What to do — Can you rewrite the listing below, swapping "green" for "blue" wherever it appears and leaving everything else unchanged?

******************************

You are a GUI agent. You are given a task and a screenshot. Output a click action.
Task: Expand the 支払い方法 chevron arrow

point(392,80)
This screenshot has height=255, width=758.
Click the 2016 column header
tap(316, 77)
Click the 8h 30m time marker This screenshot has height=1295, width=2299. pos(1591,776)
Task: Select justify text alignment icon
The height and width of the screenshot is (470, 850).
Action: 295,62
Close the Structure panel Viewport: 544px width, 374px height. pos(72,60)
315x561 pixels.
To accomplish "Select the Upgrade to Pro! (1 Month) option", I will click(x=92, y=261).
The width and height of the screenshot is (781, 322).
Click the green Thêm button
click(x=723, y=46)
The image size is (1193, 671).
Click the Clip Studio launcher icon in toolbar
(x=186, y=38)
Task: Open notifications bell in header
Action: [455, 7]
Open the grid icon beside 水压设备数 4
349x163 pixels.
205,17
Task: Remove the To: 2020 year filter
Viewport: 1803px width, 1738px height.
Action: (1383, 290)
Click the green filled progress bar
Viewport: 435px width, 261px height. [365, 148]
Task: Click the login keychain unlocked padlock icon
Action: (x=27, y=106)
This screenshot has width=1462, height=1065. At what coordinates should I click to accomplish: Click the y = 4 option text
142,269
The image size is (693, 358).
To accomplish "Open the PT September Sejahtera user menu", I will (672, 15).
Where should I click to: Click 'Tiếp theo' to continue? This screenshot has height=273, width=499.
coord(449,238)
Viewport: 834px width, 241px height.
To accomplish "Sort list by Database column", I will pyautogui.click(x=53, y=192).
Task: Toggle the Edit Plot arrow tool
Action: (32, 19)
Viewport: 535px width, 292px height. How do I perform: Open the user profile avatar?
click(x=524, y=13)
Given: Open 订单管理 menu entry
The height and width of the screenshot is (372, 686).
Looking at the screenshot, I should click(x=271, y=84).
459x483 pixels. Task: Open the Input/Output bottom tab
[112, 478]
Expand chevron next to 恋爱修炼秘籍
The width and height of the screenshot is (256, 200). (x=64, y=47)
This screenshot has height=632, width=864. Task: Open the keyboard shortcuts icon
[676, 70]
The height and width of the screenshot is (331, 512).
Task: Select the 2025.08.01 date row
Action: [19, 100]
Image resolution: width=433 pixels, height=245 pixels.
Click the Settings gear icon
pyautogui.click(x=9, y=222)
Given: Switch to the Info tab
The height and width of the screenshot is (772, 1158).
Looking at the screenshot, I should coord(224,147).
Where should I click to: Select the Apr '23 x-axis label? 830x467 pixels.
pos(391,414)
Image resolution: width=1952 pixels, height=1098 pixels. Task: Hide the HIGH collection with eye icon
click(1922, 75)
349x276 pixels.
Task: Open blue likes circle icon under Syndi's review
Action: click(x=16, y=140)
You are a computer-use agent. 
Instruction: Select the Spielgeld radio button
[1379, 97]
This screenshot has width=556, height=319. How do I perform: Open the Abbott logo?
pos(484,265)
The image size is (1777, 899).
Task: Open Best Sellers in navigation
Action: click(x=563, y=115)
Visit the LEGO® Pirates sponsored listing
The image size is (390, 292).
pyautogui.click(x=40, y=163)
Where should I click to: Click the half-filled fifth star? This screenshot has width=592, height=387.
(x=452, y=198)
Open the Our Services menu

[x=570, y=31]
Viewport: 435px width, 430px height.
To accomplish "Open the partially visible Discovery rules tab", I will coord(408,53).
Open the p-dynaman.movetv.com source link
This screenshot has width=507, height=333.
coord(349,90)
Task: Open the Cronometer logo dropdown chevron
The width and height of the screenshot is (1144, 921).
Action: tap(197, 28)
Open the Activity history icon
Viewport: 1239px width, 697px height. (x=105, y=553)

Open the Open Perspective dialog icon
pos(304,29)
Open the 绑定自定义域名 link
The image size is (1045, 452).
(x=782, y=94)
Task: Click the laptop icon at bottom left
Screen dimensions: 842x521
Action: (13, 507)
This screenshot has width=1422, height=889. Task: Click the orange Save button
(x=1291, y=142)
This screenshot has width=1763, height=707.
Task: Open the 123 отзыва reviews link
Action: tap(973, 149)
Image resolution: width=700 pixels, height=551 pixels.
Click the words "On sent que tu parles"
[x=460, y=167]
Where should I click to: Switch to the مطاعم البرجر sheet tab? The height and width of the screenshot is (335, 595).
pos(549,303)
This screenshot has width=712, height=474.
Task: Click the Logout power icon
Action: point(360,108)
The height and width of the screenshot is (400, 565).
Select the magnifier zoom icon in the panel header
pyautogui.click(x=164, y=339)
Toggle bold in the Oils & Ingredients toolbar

******************************

Result —
You are a GUI agent. You are given a task and a screenshot. Output a click action.
Task: Expand the 支払い方法 chevron arrow

point(392,80)
This screenshot has height=255, width=758.
Click the 2016 column header
tap(316, 77)
Click the 8h 30m time marker This screenshot has height=1295, width=2299. pos(1591,776)
Task: Select justify text alignment icon
The height and width of the screenshot is (470, 850).
Action: 295,62
Close the Structure panel Viewport: 544px width, 374px height. pos(72,60)
315x561 pixels.
To accomplish "Select the Upgrade to Pro! (1 Month) option", I will click(x=92, y=261).
The width and height of the screenshot is (781, 322).
Click the blue Thêm button
click(x=723, y=46)
The image size is (1193, 671).
Click the Clip Studio launcher icon in toolbar
(x=186, y=38)
Task: Open notifications bell in header
Action: [455, 7]
Open the grid icon beside 水压设备数 4
349x163 pixels.
205,17
Task: Remove the To: 2020 year filter
Viewport: 1803px width, 1738px height.
Action: (1383, 290)
Click the blue filled progress bar
Viewport: 435px width, 261px height. [365, 148]
Task: Click the login keychain unlocked padlock icon
Action: (x=27, y=106)
This screenshot has width=1462, height=1065. At what coordinates should I click to accomplish: Click the y = 4 option text
142,269
The image size is (693, 358).
To accomplish "Open the PT September Sejahtera user menu", I will (672, 15).
Where should I click to: Click 'Tiếp theo' to continue? This screenshot has height=273, width=499.
coord(449,238)
Viewport: 834px width, 241px height.
To accomplish "Sort list by Database column", I will pyautogui.click(x=53, y=192).
Task: Toggle the Edit Plot arrow tool
Action: (32, 19)
Viewport: 535px width, 292px height. How do I perform: Open the user profile avatar?
click(x=524, y=13)
Given: Open 订单管理 menu entry
The height and width of the screenshot is (372, 686).
Looking at the screenshot, I should click(x=271, y=84).
459x483 pixels. Task: Open the Input/Output bottom tab
[112, 478]
Expand chevron next to 恋爱修炼秘籍
The width and height of the screenshot is (256, 200). (x=64, y=47)
This screenshot has height=632, width=864. Task: Open the keyboard shortcuts icon
[676, 70]
The height and width of the screenshot is (331, 512).
Task: Select the 2025.08.01 date row
Action: [19, 100]
Image resolution: width=433 pixels, height=245 pixels.
Click the Settings gear icon
pyautogui.click(x=9, y=222)
Given: Switch to the Info tab
The height and width of the screenshot is (772, 1158).
Looking at the screenshot, I should coord(224,147).
Where should I click to: Select the Apr '23 x-axis label? 830x467 pixels.
pos(391,414)
Image resolution: width=1952 pixels, height=1098 pixels. Task: Hide the HIGH collection with eye icon
click(1922, 75)
349x276 pixels.
Task: Open blue likes circle icon under Syndi's review
Action: click(x=16, y=140)
You are a computer-use agent. 
Instruction: Select the Spielgeld radio button
[1379, 97]
This screenshot has width=556, height=319. How do I perform: Open the Abbott logo?
pos(484,265)
The image size is (1777, 899).
Task: Open Best Sellers in navigation
Action: click(x=563, y=115)
Visit the LEGO® Pirates sponsored listing
The image size is (390, 292).
pyautogui.click(x=40, y=163)
Where should I click to: Click the half-filled fifth star? This screenshot has width=592, height=387.
(x=452, y=198)
Open the Our Services menu

[x=570, y=31]
Viewport: 435px width, 430px height.
To accomplish "Open the partially visible Discovery rules tab", I will coord(408,53).
Open the p-dynaman.movetv.com source link
This screenshot has width=507, height=333.
coord(349,90)
Task: Open the Cronometer logo dropdown chevron
The width and height of the screenshot is (1144, 921).
Action: tap(197, 28)
Open the Activity history icon
Viewport: 1239px width, 697px height. (x=105, y=553)

Open the Open Perspective dialog icon
pos(304,29)
Open the 绑定自定义域名 link
The image size is (1045, 452).
(x=782, y=94)
Task: Click the laptop icon at bottom left
Screen dimensions: 842x521
Action: (13, 507)
This screenshot has width=1422, height=889. Task: Click the orange Save button
(x=1291, y=142)
This screenshot has width=1763, height=707.
Task: Open the 123 отзыва reviews link
Action: tap(973, 149)
Image resolution: width=700 pixels, height=551 pixels.
Click the words "On sent que tu parles"
[x=460, y=167]
Where should I click to: Switch to the مطاعم البرجر sheet tab? The height and width of the screenshot is (335, 595).
pos(549,303)
This screenshot has width=712, height=474.
Task: Click the Logout power icon
Action: point(360,108)
The height and width of the screenshot is (400, 565).
Select the magnifier zoom icon in the panel header
pyautogui.click(x=164, y=339)
Toggle bold in the Oils & Ingredients toolbar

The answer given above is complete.